Le plan 2018 de la Banque Postale prévoit une nouvelle recapitalisation

le 13/06/2013 L'AGEFI Quotidien / Edition de 7H

L'injection de fonds que recevra la filiale de La Poste en octobre doit lui permettre d'accompagner la croissance de son bilan

Le plan à 2018 de la Banque Postale prévoit une nouvelle recapitalisation - Photo : PhB

La Poste planche sur son plan stratégique à 5 ans. La trajectoire 2013-2018 du groupe devrait être présentée le 4 juillet lors du prochain conseil d’administration. Un programme qui prévoit une nouvelle augmentation de capital pour La Banque Postale, sans doute fin octobre, comme l’ont révélé hier Les Echos.
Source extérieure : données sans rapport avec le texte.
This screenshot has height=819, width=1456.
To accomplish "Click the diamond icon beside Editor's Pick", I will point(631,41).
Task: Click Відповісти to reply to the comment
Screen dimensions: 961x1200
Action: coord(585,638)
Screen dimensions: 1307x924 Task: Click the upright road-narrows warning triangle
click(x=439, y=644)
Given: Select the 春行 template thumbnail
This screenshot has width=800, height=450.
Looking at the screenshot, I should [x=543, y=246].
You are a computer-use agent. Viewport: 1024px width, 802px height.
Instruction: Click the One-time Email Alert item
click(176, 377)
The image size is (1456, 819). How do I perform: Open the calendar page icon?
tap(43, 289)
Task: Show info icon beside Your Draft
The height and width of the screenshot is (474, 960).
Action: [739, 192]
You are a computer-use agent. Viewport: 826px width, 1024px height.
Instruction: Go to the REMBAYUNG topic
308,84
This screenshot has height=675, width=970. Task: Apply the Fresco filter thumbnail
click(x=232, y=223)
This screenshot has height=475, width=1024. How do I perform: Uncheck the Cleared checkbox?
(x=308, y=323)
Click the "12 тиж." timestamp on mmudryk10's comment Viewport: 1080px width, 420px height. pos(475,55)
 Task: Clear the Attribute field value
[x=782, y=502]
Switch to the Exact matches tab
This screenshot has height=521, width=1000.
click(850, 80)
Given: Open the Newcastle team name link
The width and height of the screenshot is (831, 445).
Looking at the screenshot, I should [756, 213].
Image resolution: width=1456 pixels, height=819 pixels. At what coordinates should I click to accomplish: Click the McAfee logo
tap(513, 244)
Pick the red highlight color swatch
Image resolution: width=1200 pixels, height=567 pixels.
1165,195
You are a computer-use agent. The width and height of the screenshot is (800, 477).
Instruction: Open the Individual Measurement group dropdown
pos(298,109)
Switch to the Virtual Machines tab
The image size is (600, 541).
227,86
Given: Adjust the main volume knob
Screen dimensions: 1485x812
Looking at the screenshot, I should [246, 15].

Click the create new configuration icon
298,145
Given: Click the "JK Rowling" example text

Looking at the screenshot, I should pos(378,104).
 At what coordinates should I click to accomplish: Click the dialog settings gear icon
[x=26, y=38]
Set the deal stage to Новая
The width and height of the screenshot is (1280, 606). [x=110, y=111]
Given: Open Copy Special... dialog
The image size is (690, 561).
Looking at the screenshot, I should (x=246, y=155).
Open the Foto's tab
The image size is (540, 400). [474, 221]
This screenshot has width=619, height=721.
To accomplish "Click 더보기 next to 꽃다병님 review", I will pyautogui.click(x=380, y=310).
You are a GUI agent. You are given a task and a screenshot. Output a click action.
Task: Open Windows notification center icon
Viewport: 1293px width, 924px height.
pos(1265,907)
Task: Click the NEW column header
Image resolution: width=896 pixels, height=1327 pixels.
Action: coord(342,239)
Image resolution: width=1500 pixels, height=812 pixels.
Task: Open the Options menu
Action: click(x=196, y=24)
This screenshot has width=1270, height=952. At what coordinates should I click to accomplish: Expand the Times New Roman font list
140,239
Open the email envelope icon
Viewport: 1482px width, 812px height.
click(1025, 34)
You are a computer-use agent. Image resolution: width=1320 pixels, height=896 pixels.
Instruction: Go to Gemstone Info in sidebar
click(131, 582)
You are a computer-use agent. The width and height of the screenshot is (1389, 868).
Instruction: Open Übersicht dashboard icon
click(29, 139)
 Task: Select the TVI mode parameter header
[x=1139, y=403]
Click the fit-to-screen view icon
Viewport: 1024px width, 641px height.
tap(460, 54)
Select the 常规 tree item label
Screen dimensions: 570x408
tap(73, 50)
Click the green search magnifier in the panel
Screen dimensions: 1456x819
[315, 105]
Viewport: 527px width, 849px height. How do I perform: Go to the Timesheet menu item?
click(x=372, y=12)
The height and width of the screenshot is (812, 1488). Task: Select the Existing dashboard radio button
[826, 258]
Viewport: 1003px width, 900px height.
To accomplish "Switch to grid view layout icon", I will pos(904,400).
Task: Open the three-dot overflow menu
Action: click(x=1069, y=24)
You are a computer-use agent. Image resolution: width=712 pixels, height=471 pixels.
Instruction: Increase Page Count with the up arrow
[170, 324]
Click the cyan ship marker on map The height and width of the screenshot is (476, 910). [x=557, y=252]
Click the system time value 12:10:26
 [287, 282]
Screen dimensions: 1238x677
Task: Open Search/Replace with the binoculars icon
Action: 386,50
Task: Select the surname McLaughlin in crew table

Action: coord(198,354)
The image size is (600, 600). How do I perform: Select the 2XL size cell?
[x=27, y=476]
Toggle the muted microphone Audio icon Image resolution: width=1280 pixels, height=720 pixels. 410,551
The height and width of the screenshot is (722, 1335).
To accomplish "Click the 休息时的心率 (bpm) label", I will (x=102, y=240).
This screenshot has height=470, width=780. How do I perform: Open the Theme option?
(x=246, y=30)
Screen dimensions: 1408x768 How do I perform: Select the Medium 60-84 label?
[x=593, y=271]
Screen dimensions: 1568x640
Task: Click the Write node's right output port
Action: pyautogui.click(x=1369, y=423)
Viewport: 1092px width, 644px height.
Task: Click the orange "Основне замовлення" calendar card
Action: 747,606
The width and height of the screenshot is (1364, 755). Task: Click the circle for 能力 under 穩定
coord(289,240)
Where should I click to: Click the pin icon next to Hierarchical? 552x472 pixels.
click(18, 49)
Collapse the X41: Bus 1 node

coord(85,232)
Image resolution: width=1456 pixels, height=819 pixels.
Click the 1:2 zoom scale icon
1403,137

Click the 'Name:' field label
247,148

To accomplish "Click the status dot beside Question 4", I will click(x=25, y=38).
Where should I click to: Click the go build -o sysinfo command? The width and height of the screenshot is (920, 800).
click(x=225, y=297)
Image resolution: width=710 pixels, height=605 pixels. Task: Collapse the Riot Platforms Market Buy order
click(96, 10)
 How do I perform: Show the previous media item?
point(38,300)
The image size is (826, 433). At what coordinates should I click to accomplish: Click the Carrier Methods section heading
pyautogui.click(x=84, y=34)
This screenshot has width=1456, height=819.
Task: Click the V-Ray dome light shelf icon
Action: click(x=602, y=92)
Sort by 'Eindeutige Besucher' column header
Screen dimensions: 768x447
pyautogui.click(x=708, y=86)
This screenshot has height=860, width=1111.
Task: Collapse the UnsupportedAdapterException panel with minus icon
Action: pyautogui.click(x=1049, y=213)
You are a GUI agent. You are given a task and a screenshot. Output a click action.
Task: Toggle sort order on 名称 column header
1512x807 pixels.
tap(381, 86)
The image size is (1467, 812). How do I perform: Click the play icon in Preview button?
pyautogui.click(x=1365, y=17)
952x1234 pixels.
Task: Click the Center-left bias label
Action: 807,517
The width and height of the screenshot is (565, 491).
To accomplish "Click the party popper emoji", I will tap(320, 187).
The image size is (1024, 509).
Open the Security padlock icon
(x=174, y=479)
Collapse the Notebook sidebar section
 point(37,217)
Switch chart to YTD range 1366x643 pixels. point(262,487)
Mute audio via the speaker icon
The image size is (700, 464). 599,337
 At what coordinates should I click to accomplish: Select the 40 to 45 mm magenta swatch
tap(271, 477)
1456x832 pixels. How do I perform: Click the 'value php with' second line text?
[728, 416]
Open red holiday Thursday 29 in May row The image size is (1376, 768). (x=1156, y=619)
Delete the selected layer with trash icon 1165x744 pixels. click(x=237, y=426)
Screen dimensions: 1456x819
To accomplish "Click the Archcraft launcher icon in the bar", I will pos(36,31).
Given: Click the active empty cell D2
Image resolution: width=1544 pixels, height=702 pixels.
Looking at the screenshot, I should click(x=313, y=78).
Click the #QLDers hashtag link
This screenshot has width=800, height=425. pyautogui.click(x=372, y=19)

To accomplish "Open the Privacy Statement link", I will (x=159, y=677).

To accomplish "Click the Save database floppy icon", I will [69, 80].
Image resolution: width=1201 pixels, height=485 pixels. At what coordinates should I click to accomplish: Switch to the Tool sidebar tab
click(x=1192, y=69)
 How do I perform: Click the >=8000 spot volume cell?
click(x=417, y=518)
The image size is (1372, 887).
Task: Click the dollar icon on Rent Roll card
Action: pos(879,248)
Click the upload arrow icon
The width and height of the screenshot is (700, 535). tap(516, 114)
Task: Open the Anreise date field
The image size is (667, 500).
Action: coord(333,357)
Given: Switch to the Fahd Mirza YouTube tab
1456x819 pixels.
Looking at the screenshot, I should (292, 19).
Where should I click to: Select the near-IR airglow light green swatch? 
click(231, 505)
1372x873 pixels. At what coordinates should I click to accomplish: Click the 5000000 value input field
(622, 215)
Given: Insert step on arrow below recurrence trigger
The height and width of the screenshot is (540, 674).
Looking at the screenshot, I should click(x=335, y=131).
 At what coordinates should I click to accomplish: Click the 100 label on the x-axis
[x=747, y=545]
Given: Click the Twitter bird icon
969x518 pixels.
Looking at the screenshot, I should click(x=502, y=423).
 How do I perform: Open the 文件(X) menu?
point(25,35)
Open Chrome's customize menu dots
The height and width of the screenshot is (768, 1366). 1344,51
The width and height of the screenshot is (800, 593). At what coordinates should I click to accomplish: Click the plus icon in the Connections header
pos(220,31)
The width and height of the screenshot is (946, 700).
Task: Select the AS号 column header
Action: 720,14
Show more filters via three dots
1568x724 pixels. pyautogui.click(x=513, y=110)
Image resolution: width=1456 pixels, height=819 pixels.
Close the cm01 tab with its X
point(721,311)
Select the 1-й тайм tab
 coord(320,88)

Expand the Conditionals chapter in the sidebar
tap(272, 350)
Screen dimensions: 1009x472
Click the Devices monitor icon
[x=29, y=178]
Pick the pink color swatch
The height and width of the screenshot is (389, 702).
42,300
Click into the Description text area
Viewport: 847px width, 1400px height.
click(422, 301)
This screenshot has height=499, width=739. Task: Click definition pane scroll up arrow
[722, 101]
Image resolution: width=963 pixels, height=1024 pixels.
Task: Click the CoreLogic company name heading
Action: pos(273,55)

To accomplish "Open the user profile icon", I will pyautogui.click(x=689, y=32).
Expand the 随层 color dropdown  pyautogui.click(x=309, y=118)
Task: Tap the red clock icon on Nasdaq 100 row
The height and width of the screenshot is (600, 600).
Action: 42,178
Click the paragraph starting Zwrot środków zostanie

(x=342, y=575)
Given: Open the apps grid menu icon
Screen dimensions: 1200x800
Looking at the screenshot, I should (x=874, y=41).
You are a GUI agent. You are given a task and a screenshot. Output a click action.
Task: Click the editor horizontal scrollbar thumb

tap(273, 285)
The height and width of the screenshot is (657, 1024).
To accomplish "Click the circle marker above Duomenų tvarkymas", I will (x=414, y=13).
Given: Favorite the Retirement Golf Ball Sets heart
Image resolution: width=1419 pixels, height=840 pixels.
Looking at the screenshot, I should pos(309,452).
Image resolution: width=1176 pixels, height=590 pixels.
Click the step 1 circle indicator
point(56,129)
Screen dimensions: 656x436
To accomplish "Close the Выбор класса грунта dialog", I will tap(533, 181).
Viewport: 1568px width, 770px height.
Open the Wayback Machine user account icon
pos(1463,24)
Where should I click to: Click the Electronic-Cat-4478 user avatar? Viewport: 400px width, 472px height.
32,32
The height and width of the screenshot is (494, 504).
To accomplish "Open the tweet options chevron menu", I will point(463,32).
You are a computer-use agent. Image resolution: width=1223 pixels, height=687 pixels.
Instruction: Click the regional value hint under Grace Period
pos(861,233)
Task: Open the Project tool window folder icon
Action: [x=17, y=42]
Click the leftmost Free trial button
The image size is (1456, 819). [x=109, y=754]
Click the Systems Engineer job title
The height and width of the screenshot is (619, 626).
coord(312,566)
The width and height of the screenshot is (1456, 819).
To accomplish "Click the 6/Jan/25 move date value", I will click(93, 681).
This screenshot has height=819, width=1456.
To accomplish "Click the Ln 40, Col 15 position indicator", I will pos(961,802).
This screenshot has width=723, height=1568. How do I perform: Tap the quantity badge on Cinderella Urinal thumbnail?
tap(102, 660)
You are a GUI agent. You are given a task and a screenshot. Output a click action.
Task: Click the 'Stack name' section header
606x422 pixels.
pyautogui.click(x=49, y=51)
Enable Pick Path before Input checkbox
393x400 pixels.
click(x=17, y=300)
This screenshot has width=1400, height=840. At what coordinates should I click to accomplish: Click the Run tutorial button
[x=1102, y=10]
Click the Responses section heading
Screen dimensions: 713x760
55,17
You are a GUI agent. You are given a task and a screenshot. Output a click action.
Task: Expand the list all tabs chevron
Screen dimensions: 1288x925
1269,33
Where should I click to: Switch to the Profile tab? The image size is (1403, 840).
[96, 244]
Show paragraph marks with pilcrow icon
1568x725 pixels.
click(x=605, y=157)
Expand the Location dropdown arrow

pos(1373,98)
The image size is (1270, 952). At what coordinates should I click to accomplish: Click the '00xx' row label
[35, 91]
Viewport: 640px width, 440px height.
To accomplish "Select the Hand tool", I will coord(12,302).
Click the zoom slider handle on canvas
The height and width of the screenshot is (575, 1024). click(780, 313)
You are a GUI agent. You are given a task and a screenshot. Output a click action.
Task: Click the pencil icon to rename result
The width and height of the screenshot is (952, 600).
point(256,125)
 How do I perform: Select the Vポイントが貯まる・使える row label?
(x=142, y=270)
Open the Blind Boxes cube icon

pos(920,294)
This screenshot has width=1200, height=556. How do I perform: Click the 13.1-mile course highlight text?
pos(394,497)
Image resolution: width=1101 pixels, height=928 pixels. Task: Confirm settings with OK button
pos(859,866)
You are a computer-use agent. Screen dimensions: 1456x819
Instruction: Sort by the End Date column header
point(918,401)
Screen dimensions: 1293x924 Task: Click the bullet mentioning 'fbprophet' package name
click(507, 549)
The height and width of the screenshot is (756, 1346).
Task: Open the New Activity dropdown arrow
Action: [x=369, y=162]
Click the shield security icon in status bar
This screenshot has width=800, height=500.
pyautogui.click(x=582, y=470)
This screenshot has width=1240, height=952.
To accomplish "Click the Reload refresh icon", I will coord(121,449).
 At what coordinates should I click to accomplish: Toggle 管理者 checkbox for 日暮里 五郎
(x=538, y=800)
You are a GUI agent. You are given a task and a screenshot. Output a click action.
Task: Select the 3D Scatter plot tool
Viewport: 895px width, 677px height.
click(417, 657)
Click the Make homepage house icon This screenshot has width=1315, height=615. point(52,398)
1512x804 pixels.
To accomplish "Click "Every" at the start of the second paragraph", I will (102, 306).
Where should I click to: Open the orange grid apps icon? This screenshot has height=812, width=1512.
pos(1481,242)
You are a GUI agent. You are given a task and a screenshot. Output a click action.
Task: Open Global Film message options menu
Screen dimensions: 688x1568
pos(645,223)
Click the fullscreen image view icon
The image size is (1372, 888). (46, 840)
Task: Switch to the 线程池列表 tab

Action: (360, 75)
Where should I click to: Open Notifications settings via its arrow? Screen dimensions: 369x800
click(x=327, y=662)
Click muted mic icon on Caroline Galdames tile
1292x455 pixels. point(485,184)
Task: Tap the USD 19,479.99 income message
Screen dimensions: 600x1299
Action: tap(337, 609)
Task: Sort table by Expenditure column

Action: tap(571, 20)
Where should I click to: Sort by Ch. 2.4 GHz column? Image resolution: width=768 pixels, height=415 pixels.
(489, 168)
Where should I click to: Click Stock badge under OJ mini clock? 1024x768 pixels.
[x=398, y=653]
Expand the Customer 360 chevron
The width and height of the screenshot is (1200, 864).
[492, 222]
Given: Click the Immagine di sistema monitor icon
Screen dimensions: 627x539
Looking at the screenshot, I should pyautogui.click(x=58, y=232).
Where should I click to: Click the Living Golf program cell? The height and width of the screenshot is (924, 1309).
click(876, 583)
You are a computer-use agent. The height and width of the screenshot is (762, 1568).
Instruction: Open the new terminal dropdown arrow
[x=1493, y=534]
Le sujet a été abordé lors du dernier conseil de l’opérateur postal, le 30 mai.

Le montant de 700 millions à 1,4 milliard d’euros évoqué pour cette nouvelle injection de fonds propres «a été donné de manière purement indicative», relativise un administrateur. Ce renflouement s’ajouterait à une première recapitalisation de 860 millions d’euros en septembre 2011, dont le calendrier s’était révélé pertinent puisqu’il avait permis à la banque d’encaisser le coût de la restructuration de ses emprunts d’Etat grec.

Avec 5,6 milliards d’euros de fonds propres prudentiels qui lui donnaient un ratio de solvabilité core tier one en Bâle 2.5 de 12,1% à fin 2012, la filiale bancaire est à ce jour bien capitalisée. Cela la met «en situation de répondre dès 2013 aux futures exigences réglementaires», sachant que le groupe «prévoit de respecter un ratio common equity tier 1 Bâle 3 fully loaded de 9,5%» cette année, selon son document de référence.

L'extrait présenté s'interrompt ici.